Aim ▸
Reproduce the lines of the listing from the one containing "Task: Open the CRLF line ending selector" through the end of the listing, swapping "selector" for "dropdown" and leaving everything else unchanged.

Recorded data ▸

begin

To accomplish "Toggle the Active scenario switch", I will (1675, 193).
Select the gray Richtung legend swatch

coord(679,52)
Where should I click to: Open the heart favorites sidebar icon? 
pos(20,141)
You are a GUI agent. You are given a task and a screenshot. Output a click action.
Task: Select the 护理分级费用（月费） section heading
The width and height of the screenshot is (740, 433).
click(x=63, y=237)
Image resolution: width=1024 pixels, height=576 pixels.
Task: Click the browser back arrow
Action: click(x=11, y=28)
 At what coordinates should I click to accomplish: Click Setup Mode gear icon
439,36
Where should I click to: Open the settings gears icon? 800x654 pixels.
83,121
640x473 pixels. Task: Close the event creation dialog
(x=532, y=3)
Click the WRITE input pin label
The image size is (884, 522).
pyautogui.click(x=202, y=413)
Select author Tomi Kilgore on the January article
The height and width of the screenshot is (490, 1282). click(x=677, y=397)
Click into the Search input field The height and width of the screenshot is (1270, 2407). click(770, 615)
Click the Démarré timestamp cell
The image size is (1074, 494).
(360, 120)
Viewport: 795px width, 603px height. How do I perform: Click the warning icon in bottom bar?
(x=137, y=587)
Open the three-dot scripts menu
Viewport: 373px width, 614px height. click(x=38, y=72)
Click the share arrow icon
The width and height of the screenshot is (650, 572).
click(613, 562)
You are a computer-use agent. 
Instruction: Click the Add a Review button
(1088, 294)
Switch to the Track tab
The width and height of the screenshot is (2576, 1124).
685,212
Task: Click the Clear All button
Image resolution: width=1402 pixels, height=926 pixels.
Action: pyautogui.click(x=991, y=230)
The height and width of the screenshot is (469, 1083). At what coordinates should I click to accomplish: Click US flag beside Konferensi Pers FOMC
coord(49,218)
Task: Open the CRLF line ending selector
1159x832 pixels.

end

Exercise output ▸
Task: Open the CRLF line ending dropdown
1159x832 pixels.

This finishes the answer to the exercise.